Low carb diets are not new, and the Atkins diet is perhaps one of the more popular of them. This diet has varying stages of carb elimination, starting quite extreme and followed by a gradual carb increase. It is complicated and calls for real monitoring of net carbohydrates, high fat, and high protein. Cutting out all carbs can lead you to micronutrient deficiencies and other health risks. It also may require multivitamins to avoid nutrient deficiency.

A healthy alternative to atkins diet, also being low carb, would be the keto diet. It is far more precise regarding how much and what you eat and actually change your metabolism and how your body uses energy. Not only does it help you lose weight, but it also leads to several other benefits for your health.

Raw Food Diets

This diet claims to have many health benefits. Boosting vegetable and fruit intake can help you lose weight and gain healthy nutrients, for sure. However, it is a very impractical diet. Those who use this diet think that cooking food destroys nutrients so they spend hours juicing, dehydrating, blending, sprouting, and cutting, chopping, germinating, and rehydrating. It is really impractical as far as food preparation goes. And cooked vegetables still have tons of vitamins, minerals, fiber, and nutrients.  Cooking, in fact, can sometimes enhance nutrients while killing bacteria.

Cabbage Soup Diet

This is one of the original fad diets where the majority of the food consumed is cabbage soup, eaten two or three times each day for up to a week. You also add other low-calorie foods such as skim milk and bananas. It will yield weight loss in the short term, however, it is a quick fix diet. It can also cause bloating from all the cabbage, which also lacks protein. It isn’t a balanced diet in the long run, keeping at bay carbohydrates, healthy fats, and lean protein.

The Grapefruit Diet

It focuses all  on grapefruit or grapefruit juice. It claims to help dieters lose 10-12 pounds over a span of 12 days due to the enzymes in the grapefruits that are claimed to be “fat busting.” Anytime you are following a low-calorie diet, you will lose weight, so that definitely falls into this category. However, a balanced meal is overall still preferable in the long run as it trains and educates one in food choices and their overall benefits.

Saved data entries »
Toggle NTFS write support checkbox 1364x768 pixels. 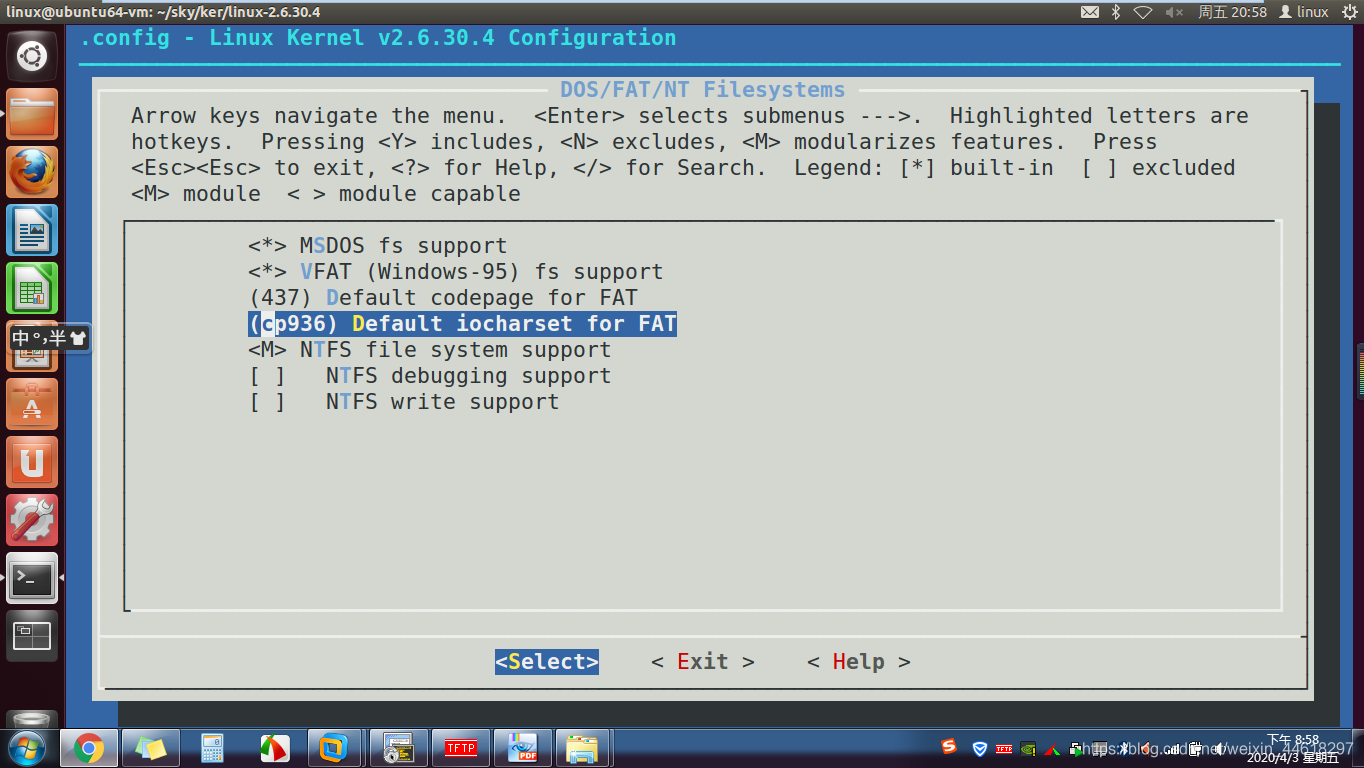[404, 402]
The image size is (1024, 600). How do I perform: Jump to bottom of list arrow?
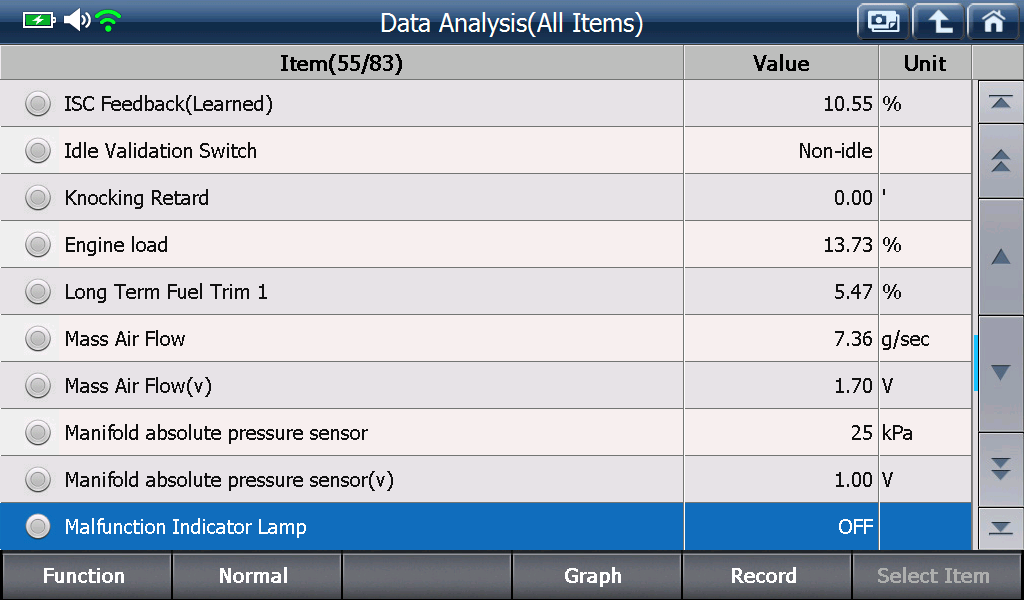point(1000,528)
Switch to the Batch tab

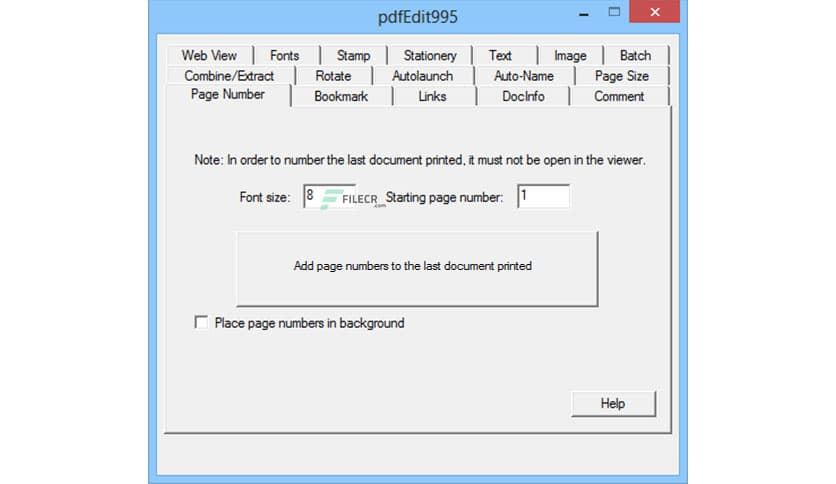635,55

Aim of the exercise »
Proceed with the text on popular diets, beginning after its final sentence. The listing has no connection to the text on diets.

Exercise output »
Cookie Diets

The Hollywood cookie diet or the Smart for Life Diet promises that eating, yes, cookies will allow you to drop pounds. They are in fact just high-protein, high-fiber cookies designed for weight loss. One company makes them from egg and milk protein. This constitutes your breakfast, lunch, and snacks. Dinner is normal and it equals about 1,000-2,000 calories per day. You will definitely lose weight on this diet, but will end up possibly binging come dinnertime from being deprived all day long. Try instead to maintain healthy and balanced eating habits throughout the day to keep your metabolism geared up, but in equilibrium.

 

The many different unsafe diets available include others such as the South Beach, Zone, DASH, or others. When undertaking a new diet routine, you need to think about the long-term desired effects.

Do you want to lose weight? Do you have a more serious health issue to address? These should not be treated in the same way. Fad diets can cost a lot of wasted time and money. There are also several fad diets that can limit your macronutrient intake, thus causing possible nutrient deficiencies.  They may give you short-term boosts or weight-loss but the long-term effects are usually much different.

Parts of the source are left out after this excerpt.